The equality sign should have been a nonstrict inequality. Anyhoo, this reminds me of midpoint (or Jensen) convexity, albeit with the geometric mean instead of the arithmetic one.
Let g = sqrt(ab). We want to prove that p(g)p(g) ≤ p(a)p(b). Let p(x) = c_0 + c_1*x + ... + c_n*x^n. Upon expanding the product p(a)p(b) we get a sum of terms of the form c_i*c_k*a^i*b^k. If we can therefore manage to show that c_i^2*g^(2i) ≤ c_i^2*a^i*b^i & c_i*c_k*2g^(i+k) ≤ c_i*c_k*(a^i*b^k + a^k*b^i) for every i ≠ k, we are done (since a & b & the c_i are all strictly positive). The former inequality is obviously an equality and therefore true. Since the c_i are all strictly positive, the latter inequality is tantamount to showing that 2g^(i+k) ≤ a^i*b^k + a^k*b^i.

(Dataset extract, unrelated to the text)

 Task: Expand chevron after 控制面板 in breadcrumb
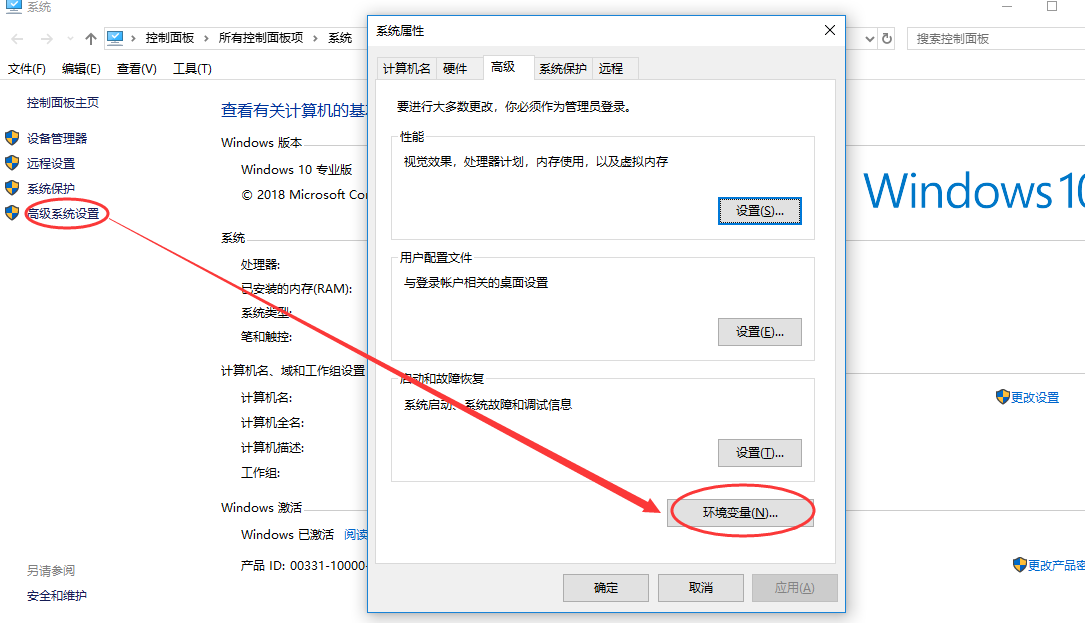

Showing that 2g^(i+k) ≤ a^i*b^k + a^k*b^i is easy with Lagrange multipliers. For concreteness, I'll illustrate the case where i = 5 & k = 2. In that case, we want to show that 2g^7 ≤ a^5*b^2 + a^2*b^5 = a^2*b^2*(a^3 + b^3) = g^4*(a^3 + b^3) -- i.e., 2g^3 ≤ a^3 + b^3. Now we use Lagrange multipliers. We want to minimize the bivariate function x^3 + y^3 constrained to the hyperbola xy = g^2. Lagrange multipliers readily yields that 3x^2/y = 3y^2/x -- i.e., x^3 = y^3, so x = y = g (assuming x & y to be positive). I'll leave verifying that x = y = g produces a minimum as opposed to, say, a maximum or saddle point to the reader.